To track success effectively, Cherian advises using small, verifiable metrics over broad, sweeping declarations. For example, Bank of America's "Erica" agent successfully resolves a high percentage of routine customer queries quickly. This kind of incremental tracking highlights clear wins and helps identify bottlenecks early. A direct comparison reveals why the narrative framing is so critical:

Narrative Likely employee reaction Documented outcome
Cut jobs Fear, sabotage (significant resistance reported) Fragmented pilots, slow ROI
Handle growth Curiosity, advocacy from change champions Faster adoption, improved ROI

Avoid the trust spiral

Focusing on cost-cutting can create a "trust spiral." Cherian cites survey data warning that companies planning layoffs for AI non-adopters often suffer from a fractured workplace culture. Experts agree that poor change management, not technology failure, is the primary driver of AI project delays. Therefore, leaders must prioritize workforce integration with the same rigor as model selection. Cherian offers a simple test: "If your AI narrative does not excite your best salesperson, rewrite it." His data-backed counsel confirms that a strategy of ambition is a much safer bet than one of austerity.
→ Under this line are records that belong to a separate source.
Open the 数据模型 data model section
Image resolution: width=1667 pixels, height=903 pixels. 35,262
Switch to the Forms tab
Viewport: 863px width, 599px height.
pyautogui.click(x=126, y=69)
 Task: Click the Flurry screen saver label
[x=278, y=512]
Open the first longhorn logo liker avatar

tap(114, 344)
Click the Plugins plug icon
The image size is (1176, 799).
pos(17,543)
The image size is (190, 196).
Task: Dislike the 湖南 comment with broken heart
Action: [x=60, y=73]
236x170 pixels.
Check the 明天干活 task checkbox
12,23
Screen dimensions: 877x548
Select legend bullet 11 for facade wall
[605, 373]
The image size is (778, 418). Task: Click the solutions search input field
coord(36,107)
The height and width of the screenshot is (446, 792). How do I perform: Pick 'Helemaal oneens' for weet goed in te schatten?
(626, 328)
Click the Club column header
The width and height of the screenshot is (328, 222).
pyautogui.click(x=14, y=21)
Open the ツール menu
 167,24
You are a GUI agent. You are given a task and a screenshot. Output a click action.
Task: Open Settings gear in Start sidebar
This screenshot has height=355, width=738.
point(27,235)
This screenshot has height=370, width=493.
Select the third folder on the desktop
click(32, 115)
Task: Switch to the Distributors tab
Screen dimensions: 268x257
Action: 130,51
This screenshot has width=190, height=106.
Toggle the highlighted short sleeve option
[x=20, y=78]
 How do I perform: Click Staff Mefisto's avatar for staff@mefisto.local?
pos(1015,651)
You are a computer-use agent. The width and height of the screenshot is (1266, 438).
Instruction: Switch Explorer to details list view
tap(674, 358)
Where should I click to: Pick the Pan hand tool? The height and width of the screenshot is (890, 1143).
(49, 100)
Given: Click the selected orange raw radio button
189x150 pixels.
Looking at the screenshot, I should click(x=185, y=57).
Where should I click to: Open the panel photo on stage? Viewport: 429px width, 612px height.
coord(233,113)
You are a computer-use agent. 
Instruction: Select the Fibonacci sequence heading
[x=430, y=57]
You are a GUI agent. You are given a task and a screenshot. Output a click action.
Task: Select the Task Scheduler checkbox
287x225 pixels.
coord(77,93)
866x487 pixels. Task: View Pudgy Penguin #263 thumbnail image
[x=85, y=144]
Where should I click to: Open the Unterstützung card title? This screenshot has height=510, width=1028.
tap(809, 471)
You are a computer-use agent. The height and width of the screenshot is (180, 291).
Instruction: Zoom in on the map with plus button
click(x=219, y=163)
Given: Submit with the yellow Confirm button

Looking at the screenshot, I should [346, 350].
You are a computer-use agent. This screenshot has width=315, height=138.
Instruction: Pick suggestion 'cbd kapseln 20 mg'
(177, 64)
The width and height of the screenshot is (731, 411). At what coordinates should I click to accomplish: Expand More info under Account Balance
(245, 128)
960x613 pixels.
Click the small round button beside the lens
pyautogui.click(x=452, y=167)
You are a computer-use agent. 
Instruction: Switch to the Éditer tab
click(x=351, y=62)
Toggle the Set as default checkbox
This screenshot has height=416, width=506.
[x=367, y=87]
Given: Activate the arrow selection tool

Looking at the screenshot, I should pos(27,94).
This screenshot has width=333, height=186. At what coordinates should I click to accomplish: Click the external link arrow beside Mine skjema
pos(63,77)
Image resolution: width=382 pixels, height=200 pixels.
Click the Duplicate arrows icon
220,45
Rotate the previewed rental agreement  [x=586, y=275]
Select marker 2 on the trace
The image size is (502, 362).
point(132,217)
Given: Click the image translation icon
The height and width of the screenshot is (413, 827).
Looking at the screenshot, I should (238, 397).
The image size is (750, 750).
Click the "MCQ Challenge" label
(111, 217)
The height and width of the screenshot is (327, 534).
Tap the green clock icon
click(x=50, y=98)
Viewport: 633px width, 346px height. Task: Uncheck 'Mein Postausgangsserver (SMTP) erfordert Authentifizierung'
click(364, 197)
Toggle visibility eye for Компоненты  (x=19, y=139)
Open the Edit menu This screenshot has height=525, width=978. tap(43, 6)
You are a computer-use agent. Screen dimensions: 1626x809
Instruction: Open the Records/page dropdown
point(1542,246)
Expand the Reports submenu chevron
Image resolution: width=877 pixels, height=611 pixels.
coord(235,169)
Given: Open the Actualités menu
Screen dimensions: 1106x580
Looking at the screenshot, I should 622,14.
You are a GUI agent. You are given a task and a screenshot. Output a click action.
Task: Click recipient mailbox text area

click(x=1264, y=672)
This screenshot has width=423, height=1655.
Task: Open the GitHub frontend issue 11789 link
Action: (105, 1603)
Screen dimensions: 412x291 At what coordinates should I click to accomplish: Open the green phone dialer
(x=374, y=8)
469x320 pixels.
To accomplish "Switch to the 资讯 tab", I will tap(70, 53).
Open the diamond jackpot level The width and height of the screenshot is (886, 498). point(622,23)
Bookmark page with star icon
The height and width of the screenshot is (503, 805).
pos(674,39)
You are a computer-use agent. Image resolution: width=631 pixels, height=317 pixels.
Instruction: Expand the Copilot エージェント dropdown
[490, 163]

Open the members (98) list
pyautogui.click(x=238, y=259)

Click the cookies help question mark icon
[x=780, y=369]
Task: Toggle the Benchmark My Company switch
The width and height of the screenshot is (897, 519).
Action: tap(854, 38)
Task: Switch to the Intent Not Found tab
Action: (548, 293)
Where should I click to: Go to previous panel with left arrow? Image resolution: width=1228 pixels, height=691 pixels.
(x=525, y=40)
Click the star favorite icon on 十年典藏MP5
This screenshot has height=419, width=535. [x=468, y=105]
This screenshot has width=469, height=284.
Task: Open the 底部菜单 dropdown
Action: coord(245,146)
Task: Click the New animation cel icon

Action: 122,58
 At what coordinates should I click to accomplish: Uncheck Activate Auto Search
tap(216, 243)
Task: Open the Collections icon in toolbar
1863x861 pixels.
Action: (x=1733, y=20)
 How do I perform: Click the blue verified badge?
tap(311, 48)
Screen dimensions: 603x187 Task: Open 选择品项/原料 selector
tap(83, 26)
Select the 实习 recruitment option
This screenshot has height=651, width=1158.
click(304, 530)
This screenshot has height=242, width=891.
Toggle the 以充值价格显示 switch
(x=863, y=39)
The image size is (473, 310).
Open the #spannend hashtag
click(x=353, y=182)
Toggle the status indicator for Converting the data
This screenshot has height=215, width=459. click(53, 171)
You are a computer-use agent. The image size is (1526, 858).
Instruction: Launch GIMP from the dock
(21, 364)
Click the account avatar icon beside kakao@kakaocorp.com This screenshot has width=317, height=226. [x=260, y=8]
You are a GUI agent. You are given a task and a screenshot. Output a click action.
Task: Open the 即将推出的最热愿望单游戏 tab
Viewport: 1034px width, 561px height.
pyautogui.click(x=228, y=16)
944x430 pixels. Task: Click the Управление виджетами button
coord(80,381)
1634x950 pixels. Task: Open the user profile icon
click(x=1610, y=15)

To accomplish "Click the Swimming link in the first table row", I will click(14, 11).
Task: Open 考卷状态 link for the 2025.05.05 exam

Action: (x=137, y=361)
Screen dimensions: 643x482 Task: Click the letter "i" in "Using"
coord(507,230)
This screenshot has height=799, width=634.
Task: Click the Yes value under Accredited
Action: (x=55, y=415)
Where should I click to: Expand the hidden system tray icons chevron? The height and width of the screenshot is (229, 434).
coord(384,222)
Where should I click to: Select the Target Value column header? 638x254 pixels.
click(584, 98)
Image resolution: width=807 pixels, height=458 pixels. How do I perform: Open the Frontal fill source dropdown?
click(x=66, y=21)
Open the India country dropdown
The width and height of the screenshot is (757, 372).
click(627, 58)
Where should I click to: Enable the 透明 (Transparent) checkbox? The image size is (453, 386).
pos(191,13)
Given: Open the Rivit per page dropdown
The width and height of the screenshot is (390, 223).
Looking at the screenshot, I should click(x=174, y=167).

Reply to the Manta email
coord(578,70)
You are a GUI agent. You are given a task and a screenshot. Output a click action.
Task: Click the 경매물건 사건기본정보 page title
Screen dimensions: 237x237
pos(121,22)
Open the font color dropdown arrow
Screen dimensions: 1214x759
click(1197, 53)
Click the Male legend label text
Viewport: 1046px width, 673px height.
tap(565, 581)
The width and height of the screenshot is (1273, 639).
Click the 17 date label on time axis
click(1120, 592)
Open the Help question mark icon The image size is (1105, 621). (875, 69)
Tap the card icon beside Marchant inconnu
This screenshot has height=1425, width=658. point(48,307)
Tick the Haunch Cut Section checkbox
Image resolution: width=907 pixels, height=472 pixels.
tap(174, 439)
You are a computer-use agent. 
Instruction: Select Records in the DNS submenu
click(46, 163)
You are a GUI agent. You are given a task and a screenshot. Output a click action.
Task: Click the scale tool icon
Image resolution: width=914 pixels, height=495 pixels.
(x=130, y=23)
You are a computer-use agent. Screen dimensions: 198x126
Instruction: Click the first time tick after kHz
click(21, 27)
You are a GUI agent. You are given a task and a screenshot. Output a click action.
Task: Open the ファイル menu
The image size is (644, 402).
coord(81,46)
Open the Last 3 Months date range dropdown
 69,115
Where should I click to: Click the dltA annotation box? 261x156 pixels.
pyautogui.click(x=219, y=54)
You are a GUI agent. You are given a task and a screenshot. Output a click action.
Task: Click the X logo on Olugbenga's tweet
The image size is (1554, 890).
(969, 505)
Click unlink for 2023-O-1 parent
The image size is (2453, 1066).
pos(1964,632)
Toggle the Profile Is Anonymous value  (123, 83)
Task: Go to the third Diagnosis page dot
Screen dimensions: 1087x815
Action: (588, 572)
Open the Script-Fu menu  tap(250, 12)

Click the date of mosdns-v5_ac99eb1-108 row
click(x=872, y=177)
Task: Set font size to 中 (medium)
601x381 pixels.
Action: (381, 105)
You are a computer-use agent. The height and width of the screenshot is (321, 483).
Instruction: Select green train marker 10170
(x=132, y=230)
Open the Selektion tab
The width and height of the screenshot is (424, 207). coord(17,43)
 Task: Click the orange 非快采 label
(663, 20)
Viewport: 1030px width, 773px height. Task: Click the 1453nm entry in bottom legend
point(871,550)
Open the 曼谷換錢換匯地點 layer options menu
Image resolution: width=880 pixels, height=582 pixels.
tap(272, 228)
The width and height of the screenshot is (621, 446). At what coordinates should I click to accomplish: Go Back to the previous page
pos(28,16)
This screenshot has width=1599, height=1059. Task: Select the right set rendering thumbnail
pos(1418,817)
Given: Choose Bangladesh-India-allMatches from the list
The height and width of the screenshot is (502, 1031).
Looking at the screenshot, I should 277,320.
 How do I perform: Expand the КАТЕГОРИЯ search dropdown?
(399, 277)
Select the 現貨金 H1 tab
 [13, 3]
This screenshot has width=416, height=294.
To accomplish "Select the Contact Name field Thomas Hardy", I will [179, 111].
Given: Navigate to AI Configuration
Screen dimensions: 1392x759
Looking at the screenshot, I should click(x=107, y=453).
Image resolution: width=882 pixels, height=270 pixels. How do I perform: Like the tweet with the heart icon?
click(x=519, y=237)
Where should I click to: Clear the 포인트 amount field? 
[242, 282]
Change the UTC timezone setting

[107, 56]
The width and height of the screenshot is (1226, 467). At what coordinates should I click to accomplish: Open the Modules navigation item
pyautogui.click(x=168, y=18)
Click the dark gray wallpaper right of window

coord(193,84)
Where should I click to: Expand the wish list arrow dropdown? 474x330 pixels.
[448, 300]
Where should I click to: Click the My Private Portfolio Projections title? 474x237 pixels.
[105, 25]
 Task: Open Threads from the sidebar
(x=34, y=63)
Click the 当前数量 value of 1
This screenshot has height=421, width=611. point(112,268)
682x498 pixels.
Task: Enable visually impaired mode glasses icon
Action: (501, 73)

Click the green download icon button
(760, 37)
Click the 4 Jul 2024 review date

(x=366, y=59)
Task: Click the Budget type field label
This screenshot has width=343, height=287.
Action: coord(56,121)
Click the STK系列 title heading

What are the two biggest traps leaders fall into when adopting AI?

Ignoring AI entirely (or betting that human labor alone will remain competitive) and focusing only on cutting headcount with agents are the two failure modes Akshay highlights. Recent surveys show that a significant portion of enterprises are struggling despite heavy AI investment, and a key reason is that many companies are considering layoffs for employees who "can't or won't adopt AI." The result is a two-tier workplace and employee resistance that stalls real change.

How should leaders reframe the AI conversation with employees?

Stop saying "We're implementing AI to improve efficiency." Start saying "We're scaling the business without scaling headcount - AI lets two people do the work of five so we can handle the growth that's coming." When the narrative shifts from cost-cutting to growth, resistance drops and teams begin to see opportunity rather than threat.

Where is the real ROI coming from?

Recent surveys indicate that only a minority of organizations report significant ROI from generative AI and AI agents. However, companies like Klarna have reported substantial AI-driven efficiency gains in customer service, while Walmart has achieved significant supply chain improvements through AI optimization. Salesforce's Agentforce platform has shown strong growth by resolving a high percentage of cases autonomously. The pattern: revenue growth and productivity gains, not simple labor reduction.

What small, practical steps can leaders take right now?

  1. Identify change champions early - the people who help build the solution become the loudest advocates.
  2. Start with micro-experiments (one workflow, one team) and measure.
  3. Run 3 - 5 workshops and codify high-impact objectives that agents must fulfill over the next three to five years. Akshay's guidance is straightforward: "Small habits drive AI adoption in teams."

How can companies avoid the "AI elite vs. layoff" trap?

Most AI failures trace back to organizational readiness, not model performance. Enterprises succeed when they embed agents in redesigned workflows and give every employee a path to skill-up rather than move out. When leaders treat agents as growth enablers first, employee-buy-in, governance alignment, and measurable KPIs follow naturally.